▶ TEXTO FORNECIDO
Andando por um sebo, vi um título de livro de Susan Sontag que, tenho certeza, alguém dado a esoterismos já comprou pensando tratar-se de Astrologia. Se o fez cegamente, ao abrir o livro em casa, deve ter xingado cada página do que encontrou. Sontag é bem o avesso daquilo que um "esoterete" gosta: seus prazeres são os da estética e do intelecto exercido com crítica, ela se dirige ao público que pensa, e uma das características mais contundentes do esoterismo é a servidão do intelecto a deuses e mistérios que, se o esotérico se desse ao trabalho de decifrar, iriam pelo ralo. Mas, como estamos vivendo numa época profundamente anti-intelectual, com muitos misticismos obscuros servindo a um calculismo material indisfarçavelmente claro, Sontag não é para muita gente, realmente.

▶ EXERCÍCIOS
a) Responda, com base no texto sobre Susan Sontag:
(i) Em que lugar foi visto o título do livro de Susan Sontag?
(ii) Quais são os prazeres de Sontag, segundo o texto?
(iii) Como o texto caracteriza a época em que estamos vivendo?
b) Reescreva o texto sobre Susan Sontag desde "Andando por um" até "muita gente, realmente.", inclusive, substituindo "intelecto" por "pensamento".

▶ DADOS
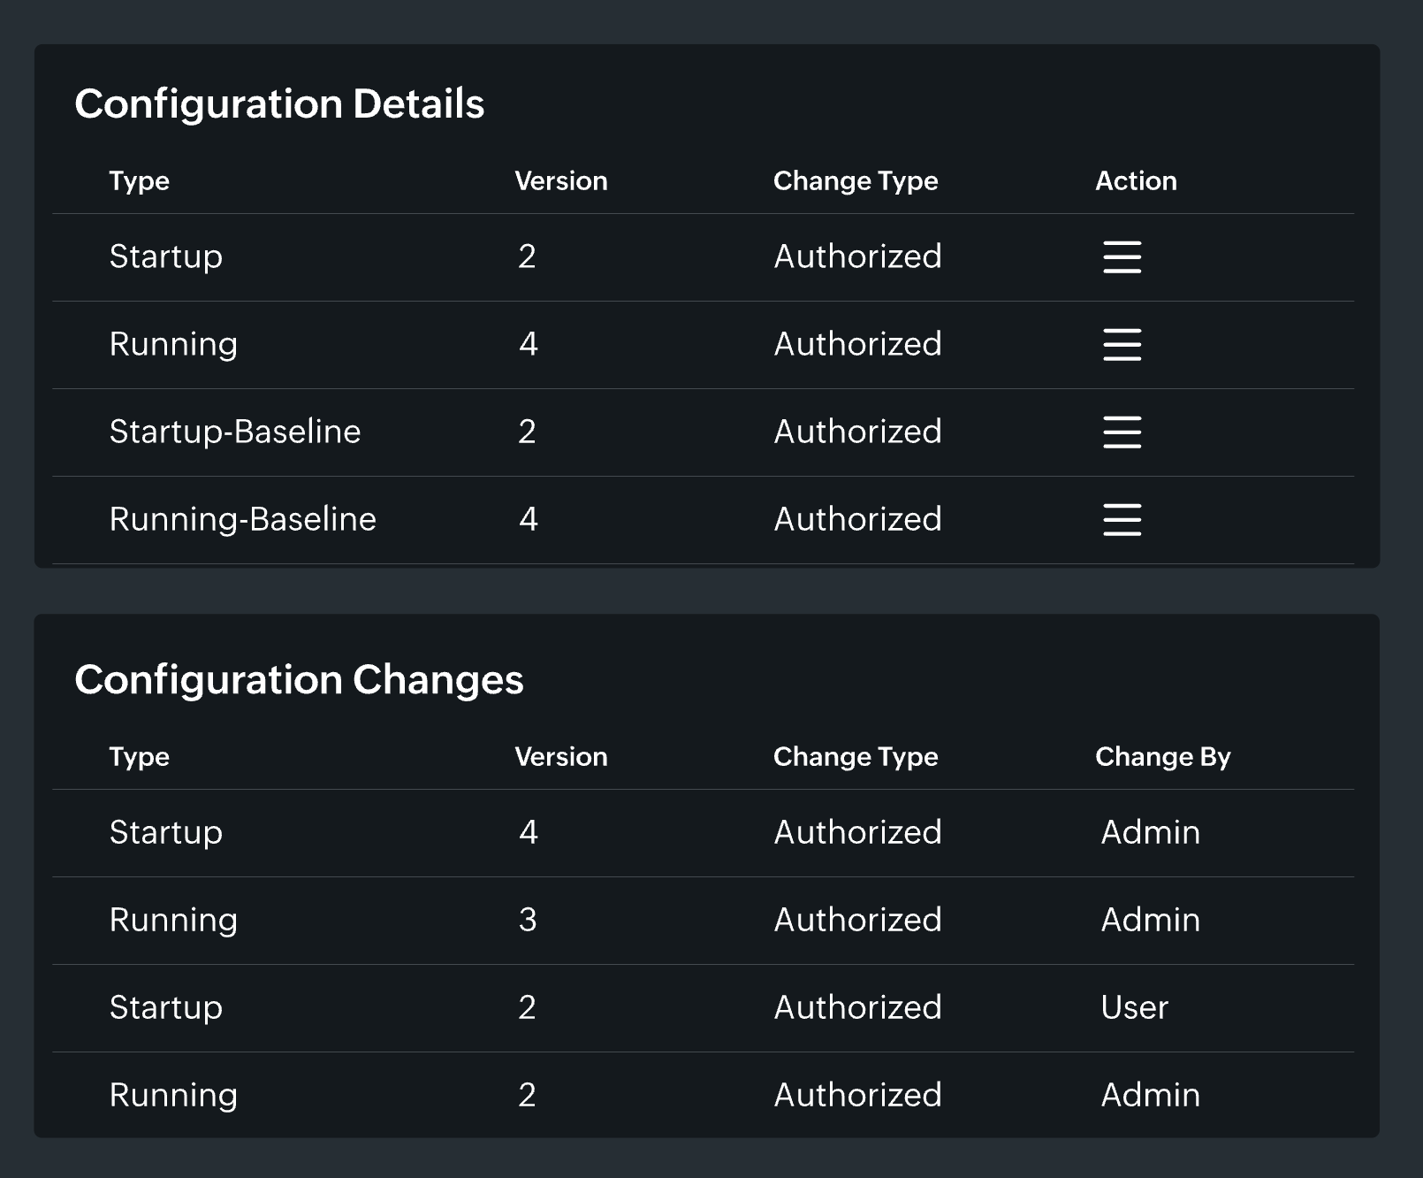Open hamburger menu for Running-Baseline row

pyautogui.click(x=1122, y=520)
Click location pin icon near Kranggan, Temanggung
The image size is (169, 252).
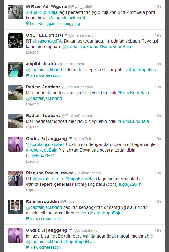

▶ RESULTADOS FINAIS
a)
(i) Num sebo.
(ii) Os da estética e do intelecto exercido com crítica.
(iii) Como uma época profundamente anti-intelectual.

b)
Andando por um sebo, vi um título de livro de Susan Sontag que, tenho certeza, alguém dado a esoterismos já comprou pensando tratar-se de Astrologia. Se o fez cegamente, ao abrir o livro em casa, deve ter xingado cada página do que encontrou. Sontag é bem o avesso daquilo que um "esoterete" gosta: seus prazeres são os da estética e do pensamento exercido com crítica, ela se dirige ao público que pensa, e uma das características mais contundentes do esoterismo é a servidão do pensamento a deuses e mistérios que, se o esotérico se desse ao trabalho de decifrar, iriam pelo ralo. Mas, como estamos vivendo numa época profundamente anti-intelectual, com muitos misticismos obscuros servindo a um calculismo material indisfarçavelmente claro, Sontag não é para muita gente, realmente.